# Directions for this task:
Find the line containing "This screenshot has height=1316, width=916." in the listing below. Repeat it exactly, along with each following line up to and including the one containing "Click the Zip files description text".
Input: Begin
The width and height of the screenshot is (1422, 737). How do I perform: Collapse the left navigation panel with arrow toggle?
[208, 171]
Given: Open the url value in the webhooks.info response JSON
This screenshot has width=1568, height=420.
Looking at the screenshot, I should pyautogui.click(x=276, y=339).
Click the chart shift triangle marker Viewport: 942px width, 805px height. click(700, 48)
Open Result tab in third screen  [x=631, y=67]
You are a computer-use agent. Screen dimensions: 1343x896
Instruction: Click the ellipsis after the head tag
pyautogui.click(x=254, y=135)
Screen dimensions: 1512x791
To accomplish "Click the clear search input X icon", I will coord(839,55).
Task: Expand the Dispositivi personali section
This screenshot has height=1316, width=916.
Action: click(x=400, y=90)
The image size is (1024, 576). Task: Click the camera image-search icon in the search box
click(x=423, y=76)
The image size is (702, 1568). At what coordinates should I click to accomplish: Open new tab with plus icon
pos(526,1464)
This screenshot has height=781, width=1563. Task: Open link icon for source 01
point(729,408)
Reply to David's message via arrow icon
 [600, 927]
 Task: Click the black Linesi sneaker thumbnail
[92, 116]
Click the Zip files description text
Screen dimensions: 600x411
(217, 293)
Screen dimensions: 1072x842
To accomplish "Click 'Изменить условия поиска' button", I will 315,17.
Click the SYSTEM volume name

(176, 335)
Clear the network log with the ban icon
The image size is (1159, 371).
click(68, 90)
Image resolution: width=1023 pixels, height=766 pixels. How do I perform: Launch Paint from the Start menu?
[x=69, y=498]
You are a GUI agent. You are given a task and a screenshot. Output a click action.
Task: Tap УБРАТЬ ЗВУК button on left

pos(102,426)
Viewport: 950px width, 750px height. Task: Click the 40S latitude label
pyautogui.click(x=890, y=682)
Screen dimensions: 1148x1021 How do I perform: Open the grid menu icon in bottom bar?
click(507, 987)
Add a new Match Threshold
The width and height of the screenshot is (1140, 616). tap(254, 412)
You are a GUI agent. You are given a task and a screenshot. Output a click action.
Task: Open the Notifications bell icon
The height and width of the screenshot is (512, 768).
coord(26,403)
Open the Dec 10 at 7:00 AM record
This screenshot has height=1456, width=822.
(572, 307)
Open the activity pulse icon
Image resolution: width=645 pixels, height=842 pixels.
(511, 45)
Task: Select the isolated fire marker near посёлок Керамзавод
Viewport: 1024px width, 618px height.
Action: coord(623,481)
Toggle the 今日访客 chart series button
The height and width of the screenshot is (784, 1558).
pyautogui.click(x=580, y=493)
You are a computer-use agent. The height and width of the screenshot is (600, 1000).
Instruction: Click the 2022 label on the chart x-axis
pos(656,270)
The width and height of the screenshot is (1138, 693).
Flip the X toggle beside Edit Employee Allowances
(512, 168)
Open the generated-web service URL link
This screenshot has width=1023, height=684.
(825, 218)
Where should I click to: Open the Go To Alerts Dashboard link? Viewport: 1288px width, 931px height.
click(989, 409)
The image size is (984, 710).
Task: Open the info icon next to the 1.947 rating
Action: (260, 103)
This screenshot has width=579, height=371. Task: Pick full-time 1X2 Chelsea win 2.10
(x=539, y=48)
Input: End
# Reply:
This screenshot has height=1316, width=916.
Action: click(x=400, y=90)
The image size is (1024, 576). Task: Click the camera image-search icon in the search box
click(x=423, y=76)
The image size is (702, 1568). At what coordinates should I click to accomplish: Open new tab with plus icon
pos(526,1464)
This screenshot has height=781, width=1563. Task: Open link icon for source 01
point(729,408)
Reply to David's message via arrow icon
 [600, 927]
 Task: Click the black Linesi sneaker thumbnail
[92, 116]
Click the Zip files description text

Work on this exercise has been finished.